WHAT YOU NEED TO DO :: From the records below, please repeat exactly the line that has "Contacto (378, 1807)", the line that has "Recherche (501, 2140)", and every line between them, and nothing else.

DATA UNDER STUDY ::
:::::
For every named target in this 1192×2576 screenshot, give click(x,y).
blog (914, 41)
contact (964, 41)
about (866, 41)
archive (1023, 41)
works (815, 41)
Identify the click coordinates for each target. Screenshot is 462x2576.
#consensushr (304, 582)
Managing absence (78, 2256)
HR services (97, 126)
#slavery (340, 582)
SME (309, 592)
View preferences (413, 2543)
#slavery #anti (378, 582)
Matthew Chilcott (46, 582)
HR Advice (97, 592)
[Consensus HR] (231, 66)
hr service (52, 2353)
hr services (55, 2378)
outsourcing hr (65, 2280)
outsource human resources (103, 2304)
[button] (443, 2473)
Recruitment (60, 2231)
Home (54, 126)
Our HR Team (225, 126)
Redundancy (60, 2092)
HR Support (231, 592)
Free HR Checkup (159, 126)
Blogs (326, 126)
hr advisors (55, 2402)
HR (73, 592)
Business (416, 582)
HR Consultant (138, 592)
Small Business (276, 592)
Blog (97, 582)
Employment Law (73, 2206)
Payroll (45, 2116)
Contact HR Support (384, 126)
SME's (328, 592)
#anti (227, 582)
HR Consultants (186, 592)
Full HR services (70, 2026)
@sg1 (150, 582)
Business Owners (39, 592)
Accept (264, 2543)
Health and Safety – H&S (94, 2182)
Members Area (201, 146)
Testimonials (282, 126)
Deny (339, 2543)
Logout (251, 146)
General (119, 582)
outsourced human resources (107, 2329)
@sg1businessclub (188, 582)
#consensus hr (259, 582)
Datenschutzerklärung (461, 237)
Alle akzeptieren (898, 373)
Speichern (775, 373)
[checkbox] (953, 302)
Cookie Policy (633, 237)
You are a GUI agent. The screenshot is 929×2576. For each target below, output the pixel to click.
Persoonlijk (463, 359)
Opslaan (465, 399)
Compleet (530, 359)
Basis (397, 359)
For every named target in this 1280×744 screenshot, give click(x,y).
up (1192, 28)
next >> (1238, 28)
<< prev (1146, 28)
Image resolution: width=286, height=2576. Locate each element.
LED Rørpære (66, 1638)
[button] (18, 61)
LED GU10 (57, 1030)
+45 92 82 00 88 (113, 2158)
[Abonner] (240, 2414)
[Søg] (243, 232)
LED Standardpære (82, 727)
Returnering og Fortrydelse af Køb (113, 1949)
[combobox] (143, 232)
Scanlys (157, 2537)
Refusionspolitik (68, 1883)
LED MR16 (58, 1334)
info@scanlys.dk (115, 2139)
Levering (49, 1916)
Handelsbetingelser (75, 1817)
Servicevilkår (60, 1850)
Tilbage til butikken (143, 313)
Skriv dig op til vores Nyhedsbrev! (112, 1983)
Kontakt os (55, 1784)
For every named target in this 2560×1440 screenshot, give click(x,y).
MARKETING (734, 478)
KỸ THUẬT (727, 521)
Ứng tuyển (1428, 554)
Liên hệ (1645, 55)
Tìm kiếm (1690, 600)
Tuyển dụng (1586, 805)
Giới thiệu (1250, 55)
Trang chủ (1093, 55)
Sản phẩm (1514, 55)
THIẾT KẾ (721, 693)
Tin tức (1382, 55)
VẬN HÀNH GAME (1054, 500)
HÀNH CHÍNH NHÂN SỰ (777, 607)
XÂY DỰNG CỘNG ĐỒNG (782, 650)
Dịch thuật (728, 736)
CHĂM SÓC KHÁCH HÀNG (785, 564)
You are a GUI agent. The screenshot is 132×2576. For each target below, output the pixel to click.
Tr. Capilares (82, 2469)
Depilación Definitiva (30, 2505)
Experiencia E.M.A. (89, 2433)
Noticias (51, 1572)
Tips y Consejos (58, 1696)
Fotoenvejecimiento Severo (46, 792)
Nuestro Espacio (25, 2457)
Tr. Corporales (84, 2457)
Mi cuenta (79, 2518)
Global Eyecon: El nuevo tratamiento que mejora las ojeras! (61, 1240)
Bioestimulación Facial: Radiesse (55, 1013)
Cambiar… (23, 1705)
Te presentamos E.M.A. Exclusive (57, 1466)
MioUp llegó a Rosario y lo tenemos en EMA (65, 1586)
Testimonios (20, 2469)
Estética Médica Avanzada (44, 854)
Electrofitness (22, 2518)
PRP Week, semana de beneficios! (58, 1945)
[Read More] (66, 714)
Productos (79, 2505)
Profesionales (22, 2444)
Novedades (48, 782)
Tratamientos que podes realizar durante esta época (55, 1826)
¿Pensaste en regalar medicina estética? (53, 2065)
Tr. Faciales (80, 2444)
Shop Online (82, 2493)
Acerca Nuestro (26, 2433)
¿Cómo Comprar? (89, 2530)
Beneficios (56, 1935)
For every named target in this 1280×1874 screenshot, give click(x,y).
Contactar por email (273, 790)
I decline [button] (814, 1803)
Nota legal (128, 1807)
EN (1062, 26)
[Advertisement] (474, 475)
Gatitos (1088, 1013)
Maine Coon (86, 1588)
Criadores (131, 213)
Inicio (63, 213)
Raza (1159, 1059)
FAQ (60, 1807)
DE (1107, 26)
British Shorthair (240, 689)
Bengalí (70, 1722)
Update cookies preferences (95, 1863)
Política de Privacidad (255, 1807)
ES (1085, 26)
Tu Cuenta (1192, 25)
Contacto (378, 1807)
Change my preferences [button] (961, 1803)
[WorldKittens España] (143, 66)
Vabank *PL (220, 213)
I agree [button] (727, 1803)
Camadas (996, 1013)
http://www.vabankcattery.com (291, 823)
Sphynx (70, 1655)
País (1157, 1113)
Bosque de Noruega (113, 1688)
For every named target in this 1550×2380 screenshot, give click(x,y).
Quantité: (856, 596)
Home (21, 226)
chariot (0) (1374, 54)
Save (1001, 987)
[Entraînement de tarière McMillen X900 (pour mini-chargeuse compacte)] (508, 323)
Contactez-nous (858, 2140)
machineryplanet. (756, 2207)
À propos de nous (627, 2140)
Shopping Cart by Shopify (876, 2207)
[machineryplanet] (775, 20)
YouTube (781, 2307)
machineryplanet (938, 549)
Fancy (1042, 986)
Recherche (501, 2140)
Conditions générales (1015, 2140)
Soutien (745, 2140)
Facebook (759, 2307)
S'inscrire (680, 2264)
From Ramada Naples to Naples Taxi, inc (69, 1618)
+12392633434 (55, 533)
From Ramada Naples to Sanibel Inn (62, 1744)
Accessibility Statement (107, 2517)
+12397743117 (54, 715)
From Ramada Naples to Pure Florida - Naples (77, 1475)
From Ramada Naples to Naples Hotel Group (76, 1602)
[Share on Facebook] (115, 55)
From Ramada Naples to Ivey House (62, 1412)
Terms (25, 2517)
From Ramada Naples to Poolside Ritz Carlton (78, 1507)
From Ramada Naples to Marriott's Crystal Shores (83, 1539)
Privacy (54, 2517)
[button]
:::::
SOLUTION TO THIS TASK ::
Contacto (378, 1807)
Change my preferences [button] (961, 1803)
[WorldKittens España] (143, 66)
Vabank *PL (220, 213)
I agree [button] (727, 1803)
Camadas (996, 1013)
http://www.vabankcattery.com (291, 823)
Sphynx (70, 1655)
País (1157, 1113)
Bosque de Noruega (113, 1688)
For every named target in this 1550×2380 screenshot, give click(x,y).
Quantité: (856, 596)
Home (21, 226)
chariot (0) (1374, 54)
Save (1001, 987)
[Entraînement de tarière McMillen X900 (pour mini-chargeuse compacte)] (508, 323)
Contactez-nous (858, 2140)
machineryplanet. (756, 2207)
À propos de nous (627, 2140)
Shopping Cart by Shopify (876, 2207)
[machineryplanet] (775, 20)
YouTube (781, 2307)
machineryplanet (938, 549)
Fancy (1042, 986)
Recherche (501, 2140)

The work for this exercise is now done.